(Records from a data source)
----------

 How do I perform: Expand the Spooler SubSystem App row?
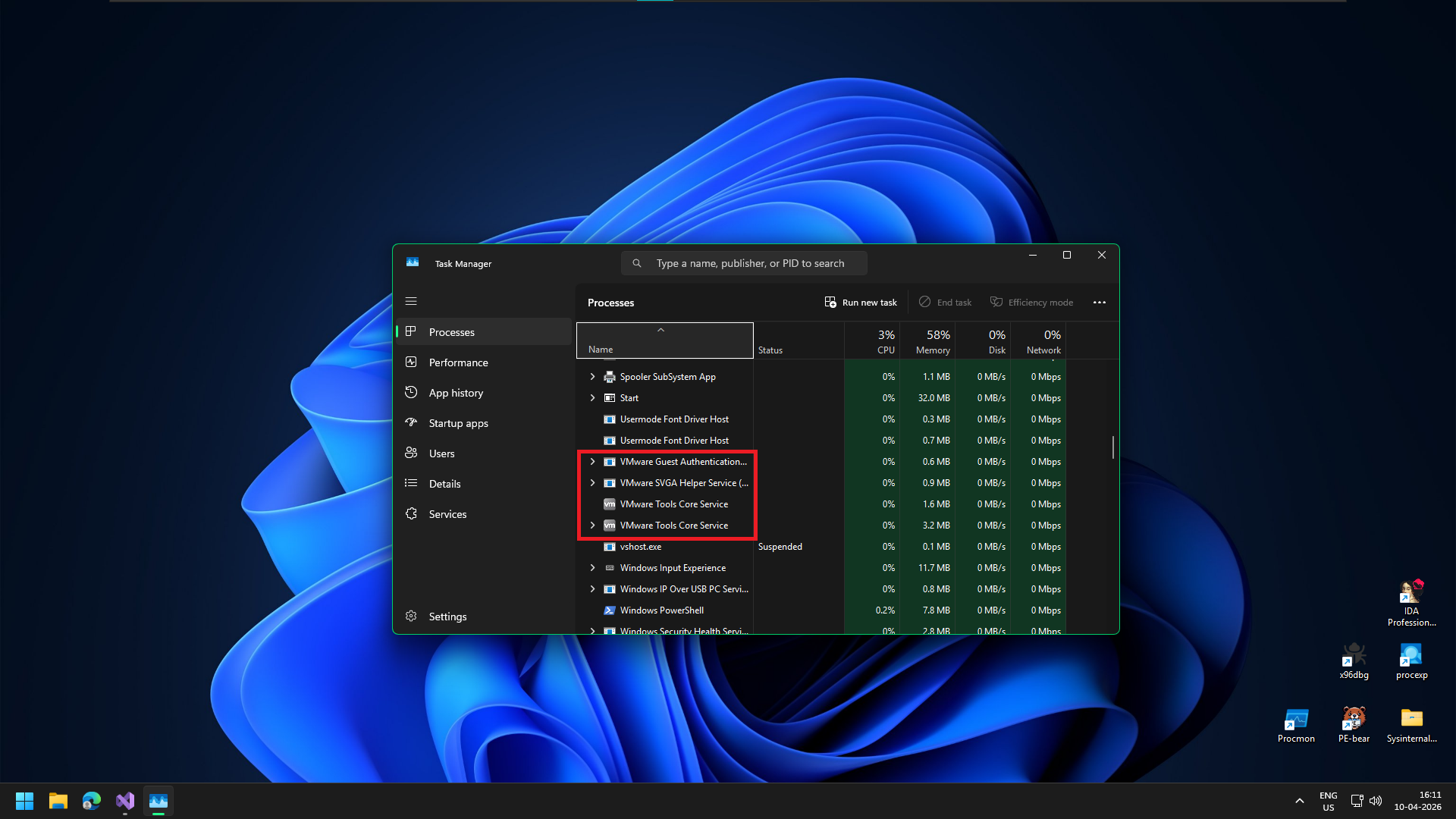592,376
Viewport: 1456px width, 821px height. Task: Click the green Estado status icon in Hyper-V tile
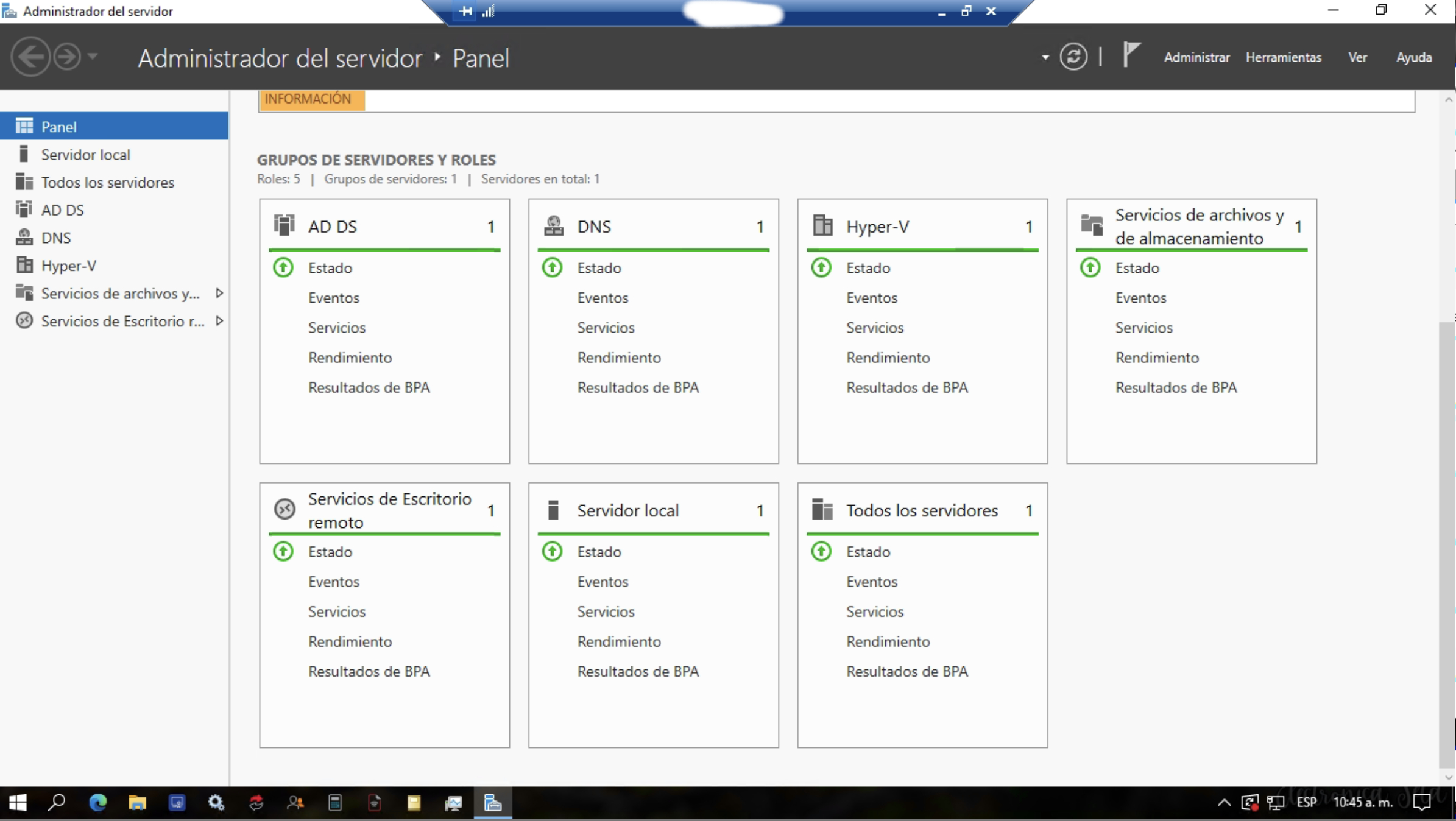821,267
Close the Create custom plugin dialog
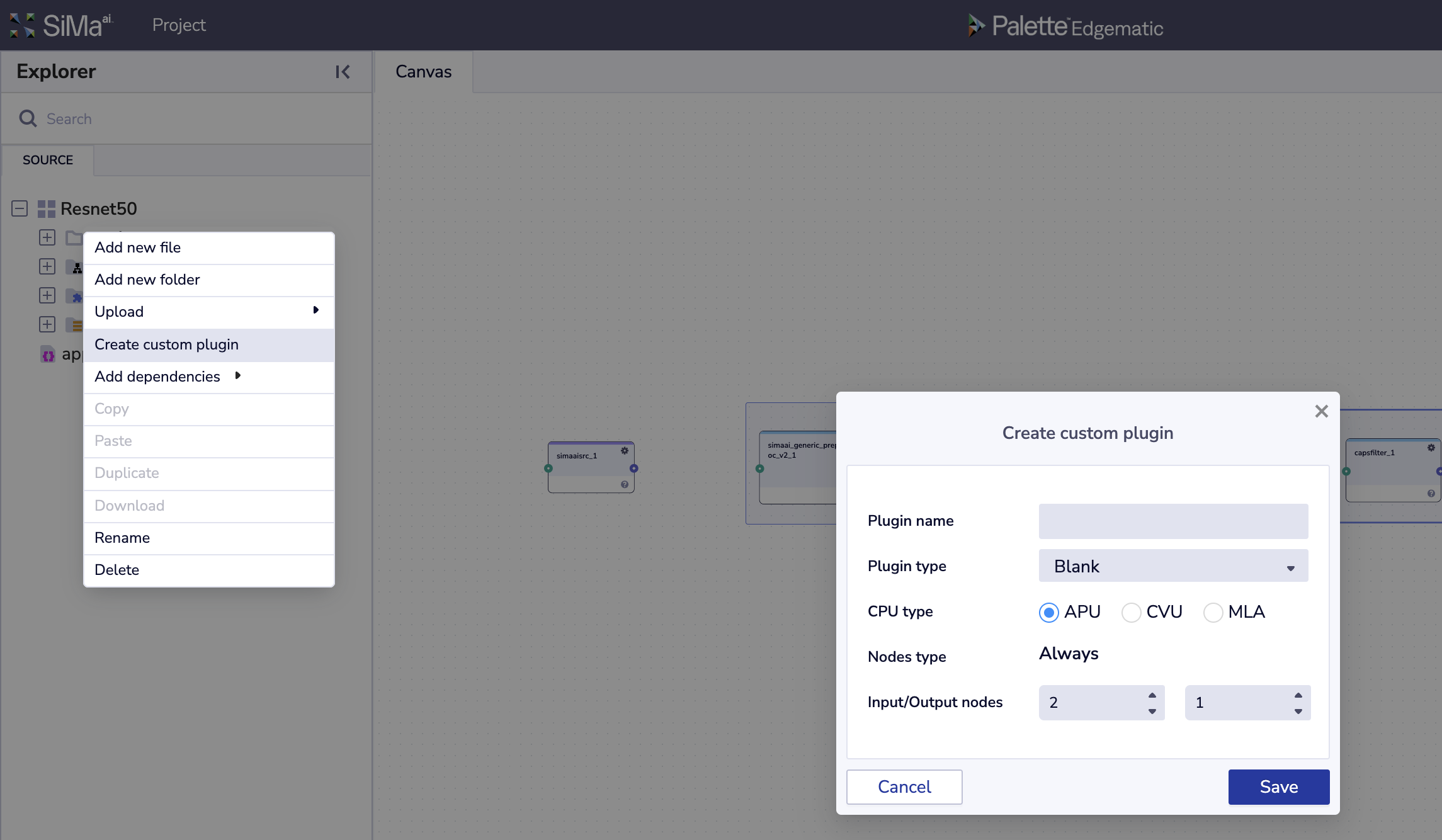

----------

[PROBLEM]
Write out again every line above exactly as given; the pictures do not belong in the copy.

[SOLUTION TO THIS EXERCISE]
 How do I perform: Expand the Spooler SubSystem App row?
592,376
Viewport: 1456px width, 821px height. Task: Click the green Estado status icon in Hyper-V tile
821,267
Close the Create custom plugin dialog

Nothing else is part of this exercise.